▶ Extracted entries:
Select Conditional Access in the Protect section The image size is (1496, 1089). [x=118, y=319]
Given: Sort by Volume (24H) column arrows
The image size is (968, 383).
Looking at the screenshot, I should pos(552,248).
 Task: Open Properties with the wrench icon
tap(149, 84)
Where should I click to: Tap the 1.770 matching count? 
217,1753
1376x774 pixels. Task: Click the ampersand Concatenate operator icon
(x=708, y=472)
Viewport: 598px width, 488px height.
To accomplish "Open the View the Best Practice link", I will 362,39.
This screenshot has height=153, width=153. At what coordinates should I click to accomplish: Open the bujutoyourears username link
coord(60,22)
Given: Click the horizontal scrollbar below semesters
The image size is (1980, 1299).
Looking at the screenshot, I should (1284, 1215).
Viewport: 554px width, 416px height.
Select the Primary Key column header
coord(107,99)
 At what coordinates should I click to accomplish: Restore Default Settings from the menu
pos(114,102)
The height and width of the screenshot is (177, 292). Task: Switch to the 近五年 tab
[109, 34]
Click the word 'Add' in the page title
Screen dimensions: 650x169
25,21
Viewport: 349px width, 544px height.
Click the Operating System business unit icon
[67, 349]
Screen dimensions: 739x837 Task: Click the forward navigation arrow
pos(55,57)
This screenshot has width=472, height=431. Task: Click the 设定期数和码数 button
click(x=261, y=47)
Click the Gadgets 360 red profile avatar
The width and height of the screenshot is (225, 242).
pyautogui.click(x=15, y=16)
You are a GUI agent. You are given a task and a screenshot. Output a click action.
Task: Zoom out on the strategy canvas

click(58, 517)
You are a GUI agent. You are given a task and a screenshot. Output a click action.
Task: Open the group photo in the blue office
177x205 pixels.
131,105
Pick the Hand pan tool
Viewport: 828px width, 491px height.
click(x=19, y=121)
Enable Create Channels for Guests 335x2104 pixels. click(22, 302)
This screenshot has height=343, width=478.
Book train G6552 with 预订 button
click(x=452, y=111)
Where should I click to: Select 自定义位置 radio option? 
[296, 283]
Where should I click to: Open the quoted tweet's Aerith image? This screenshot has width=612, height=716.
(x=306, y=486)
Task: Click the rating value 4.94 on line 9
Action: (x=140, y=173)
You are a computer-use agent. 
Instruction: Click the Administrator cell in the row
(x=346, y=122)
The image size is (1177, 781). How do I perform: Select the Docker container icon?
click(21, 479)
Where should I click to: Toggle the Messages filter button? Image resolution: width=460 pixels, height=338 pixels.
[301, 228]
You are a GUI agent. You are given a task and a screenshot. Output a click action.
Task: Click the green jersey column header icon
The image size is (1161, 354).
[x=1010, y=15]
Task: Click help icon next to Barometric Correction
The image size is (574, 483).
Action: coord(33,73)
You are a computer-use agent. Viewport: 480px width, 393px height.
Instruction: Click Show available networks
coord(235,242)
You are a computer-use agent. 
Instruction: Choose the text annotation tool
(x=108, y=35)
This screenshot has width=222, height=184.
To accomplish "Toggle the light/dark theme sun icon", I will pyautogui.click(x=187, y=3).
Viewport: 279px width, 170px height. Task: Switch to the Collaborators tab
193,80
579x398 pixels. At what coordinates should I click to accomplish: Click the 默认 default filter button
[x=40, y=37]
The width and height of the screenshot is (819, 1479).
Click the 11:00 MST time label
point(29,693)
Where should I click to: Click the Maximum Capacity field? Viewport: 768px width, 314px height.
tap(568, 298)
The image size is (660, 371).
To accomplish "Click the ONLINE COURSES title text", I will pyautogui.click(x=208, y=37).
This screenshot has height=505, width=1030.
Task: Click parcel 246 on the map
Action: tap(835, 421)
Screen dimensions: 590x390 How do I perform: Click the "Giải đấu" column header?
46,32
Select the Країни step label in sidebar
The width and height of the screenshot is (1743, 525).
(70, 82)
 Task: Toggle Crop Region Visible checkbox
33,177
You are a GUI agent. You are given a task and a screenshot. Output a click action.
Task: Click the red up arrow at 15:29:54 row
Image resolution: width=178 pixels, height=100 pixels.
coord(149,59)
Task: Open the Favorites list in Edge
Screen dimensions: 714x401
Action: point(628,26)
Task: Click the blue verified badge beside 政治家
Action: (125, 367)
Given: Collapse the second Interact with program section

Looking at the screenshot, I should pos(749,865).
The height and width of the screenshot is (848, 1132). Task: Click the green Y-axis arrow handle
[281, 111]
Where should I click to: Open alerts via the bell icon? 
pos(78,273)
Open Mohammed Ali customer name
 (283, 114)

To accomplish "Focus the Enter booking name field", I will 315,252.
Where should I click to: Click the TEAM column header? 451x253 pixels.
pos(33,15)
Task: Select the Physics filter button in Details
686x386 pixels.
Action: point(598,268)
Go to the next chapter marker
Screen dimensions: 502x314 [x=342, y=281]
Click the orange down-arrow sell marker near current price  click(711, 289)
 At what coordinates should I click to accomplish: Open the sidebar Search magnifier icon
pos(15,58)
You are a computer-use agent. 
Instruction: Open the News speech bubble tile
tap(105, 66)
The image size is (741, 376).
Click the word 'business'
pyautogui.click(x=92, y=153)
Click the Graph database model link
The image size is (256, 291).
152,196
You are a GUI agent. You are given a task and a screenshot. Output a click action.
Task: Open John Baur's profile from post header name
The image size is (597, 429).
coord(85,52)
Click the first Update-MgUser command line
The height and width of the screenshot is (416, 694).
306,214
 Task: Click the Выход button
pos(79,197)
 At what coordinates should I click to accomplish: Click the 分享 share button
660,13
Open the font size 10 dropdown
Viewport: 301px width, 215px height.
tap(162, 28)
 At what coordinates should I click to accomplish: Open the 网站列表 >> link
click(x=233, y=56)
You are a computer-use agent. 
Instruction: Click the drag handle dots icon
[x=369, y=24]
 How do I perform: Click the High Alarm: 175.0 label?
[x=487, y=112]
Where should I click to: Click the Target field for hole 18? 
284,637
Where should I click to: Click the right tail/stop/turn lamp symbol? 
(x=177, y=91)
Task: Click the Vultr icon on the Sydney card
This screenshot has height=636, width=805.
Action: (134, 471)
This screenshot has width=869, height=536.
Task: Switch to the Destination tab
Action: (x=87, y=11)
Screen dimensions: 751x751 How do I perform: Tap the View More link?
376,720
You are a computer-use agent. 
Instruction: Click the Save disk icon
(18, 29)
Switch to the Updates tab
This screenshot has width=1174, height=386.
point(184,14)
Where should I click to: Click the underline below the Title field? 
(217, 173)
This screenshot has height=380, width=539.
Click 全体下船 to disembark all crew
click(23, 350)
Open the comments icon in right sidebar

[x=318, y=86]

▶ Exercise:
Retype only the lines above between the line with "How do I perform: Click the High" and the line with "Task: Click the Vultr icon on the Sydney card", counting those two lines as well, and keep every character as it is.

▶ Finished task:
 How do I perform: Click the High Alarm: 175.0 label?
[x=487, y=112]
Where should I click to: Click the Target field for hole 18? 
284,637
Where should I click to: Click the right tail/stop/turn lamp symbol? 
(x=177, y=91)
Task: Click the Vultr icon on the Sydney card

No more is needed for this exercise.